🤖 AI Summary
Existing prompt-free image segmentation methods (e.g., SAM) suffer from two key limitations: weak locality—lacking autonomous region localization—and poor scalability—insufficient fine-grained modeling at high resolutions. To address these, we propose Grc-SAM, a coarse-to-fine multi-granularity prompt-free segmentation framework. Its core innovations include an adaptive foreground localization mechanism and sparse local Swin-style attention, enabling end-to-end inference from coarse response regions to fine-grained local optimization via high-response feature extraction and latent prompt embedding. Built upon a vision transformer backbone, Grc-SAM eliminates reliance on hand-crafted prompts and supports accurate segmentation of high-resolution inputs. Extensive experiments demonstrate that Grc-SAM significantly outperforms state-of-the-art prompt-free methods across multiple benchmarks, achieving both higher segmentation accuracy and superior resolution scalability.
📝 Abstract
Prompt-free image segmentation aims to generate accurate masks without manual guidance. Typical pre-trained models, notably Segmentation Anything Model (SAM), generate prompts directly at a single granularity level. However, this approach has two limitations: (1) Localizability, lacking mechanisms for autonomous region localization; (2) Scalability, limited fine-grained modeling at high resolution.

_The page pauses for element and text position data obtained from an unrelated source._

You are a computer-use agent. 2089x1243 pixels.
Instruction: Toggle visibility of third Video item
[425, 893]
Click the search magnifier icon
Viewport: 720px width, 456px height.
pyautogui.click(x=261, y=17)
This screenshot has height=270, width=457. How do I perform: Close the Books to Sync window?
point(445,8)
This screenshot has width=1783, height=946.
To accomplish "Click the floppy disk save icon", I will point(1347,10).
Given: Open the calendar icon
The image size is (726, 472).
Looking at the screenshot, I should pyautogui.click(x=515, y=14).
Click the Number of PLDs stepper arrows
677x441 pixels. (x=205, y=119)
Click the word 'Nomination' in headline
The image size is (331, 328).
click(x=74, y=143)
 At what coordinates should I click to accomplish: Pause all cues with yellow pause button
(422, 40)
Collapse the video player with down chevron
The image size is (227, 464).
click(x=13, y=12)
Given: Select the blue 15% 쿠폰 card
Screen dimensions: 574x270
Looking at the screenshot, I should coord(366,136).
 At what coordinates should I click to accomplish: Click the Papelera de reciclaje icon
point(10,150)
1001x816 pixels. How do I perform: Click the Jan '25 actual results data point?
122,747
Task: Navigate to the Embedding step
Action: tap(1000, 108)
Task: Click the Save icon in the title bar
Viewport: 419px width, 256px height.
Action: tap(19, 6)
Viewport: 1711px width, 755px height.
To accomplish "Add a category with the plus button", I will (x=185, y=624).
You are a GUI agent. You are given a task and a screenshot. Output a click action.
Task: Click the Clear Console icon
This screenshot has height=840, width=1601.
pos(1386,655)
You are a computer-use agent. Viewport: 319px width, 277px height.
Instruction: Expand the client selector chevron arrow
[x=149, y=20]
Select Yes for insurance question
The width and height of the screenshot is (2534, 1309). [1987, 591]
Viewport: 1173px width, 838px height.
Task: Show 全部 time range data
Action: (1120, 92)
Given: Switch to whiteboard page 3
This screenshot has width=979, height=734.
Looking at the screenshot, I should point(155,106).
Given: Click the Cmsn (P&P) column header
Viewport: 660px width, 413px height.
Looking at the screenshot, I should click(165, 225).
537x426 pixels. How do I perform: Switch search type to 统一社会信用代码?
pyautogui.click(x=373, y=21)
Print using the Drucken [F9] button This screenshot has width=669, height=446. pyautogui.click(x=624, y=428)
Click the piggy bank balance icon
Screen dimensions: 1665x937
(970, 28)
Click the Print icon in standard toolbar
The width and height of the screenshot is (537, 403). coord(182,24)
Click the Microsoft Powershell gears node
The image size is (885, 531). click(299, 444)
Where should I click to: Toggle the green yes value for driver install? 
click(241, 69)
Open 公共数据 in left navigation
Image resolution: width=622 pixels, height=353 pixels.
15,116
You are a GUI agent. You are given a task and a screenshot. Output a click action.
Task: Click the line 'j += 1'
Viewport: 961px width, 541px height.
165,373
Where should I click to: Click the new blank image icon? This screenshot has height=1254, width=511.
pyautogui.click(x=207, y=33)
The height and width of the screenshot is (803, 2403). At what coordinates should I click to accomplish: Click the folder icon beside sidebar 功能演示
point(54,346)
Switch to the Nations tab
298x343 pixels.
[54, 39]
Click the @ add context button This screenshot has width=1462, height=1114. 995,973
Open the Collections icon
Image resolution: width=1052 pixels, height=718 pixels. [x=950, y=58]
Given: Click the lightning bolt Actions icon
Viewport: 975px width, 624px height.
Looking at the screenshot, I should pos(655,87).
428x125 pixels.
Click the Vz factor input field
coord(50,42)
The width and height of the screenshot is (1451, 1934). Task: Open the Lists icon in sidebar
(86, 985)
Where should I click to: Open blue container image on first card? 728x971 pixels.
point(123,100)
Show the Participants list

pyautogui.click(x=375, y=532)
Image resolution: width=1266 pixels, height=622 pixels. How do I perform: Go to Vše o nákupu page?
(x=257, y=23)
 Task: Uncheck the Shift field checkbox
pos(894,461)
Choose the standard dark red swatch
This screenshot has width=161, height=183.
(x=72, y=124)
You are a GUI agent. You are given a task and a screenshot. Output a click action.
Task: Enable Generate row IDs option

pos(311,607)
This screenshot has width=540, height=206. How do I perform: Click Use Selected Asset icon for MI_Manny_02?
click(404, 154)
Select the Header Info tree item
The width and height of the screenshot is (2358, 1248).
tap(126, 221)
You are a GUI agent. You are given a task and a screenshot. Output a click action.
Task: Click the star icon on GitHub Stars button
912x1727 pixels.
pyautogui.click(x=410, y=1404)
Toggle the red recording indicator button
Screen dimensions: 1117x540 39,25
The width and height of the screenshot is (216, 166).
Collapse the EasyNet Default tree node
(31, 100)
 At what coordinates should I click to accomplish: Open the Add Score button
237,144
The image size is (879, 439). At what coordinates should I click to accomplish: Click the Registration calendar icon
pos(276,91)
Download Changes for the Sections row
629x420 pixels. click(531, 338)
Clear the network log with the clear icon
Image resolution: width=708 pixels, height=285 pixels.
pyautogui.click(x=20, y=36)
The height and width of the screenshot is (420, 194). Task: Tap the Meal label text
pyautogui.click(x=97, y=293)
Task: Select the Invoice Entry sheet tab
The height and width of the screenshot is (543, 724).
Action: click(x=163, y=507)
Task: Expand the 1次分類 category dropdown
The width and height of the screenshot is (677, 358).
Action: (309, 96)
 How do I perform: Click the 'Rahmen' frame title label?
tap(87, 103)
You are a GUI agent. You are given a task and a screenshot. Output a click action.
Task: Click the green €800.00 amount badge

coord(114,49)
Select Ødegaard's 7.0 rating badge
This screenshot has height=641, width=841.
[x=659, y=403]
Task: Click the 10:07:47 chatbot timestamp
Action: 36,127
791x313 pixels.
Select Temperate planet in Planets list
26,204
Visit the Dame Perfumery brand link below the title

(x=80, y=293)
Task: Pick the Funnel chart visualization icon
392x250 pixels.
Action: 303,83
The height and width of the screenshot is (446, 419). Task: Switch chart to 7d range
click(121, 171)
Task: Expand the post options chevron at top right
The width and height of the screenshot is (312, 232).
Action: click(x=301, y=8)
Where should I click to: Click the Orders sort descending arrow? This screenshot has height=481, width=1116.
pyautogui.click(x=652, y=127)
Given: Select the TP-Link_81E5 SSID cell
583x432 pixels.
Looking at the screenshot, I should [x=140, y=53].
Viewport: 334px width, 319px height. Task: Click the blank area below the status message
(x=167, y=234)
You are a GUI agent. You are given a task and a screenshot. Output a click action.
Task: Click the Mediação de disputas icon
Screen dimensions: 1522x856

To address these challenges, we introduce Granular Computing-driven SAM (Grc-SAM), a coarse-to-fine framework motivated by Granular Computing (GrC). First, the coarse stage adaptively extracts high-response regions from features to achieve precise foreground localization and reduce reliance on external prompts. Second, the fine stage applies finer patch partitioning with sparse local swin-style attention to enhance detail modeling and enable high-resolution segmentation. Third, refined masks are encoded as latent prompt embeddings for the SAM decoder, replacing handcrafted prompts with an automated reasoning process. By integrating multi-granularity attention, Grc-SAM bridges granular computing with vision transformers. Extensive experimental results demonstrate Grc-SAM outperforms baseline methods in both accuracy and scalability. It offers a unique granular computational perspective for prompt-free segmentation.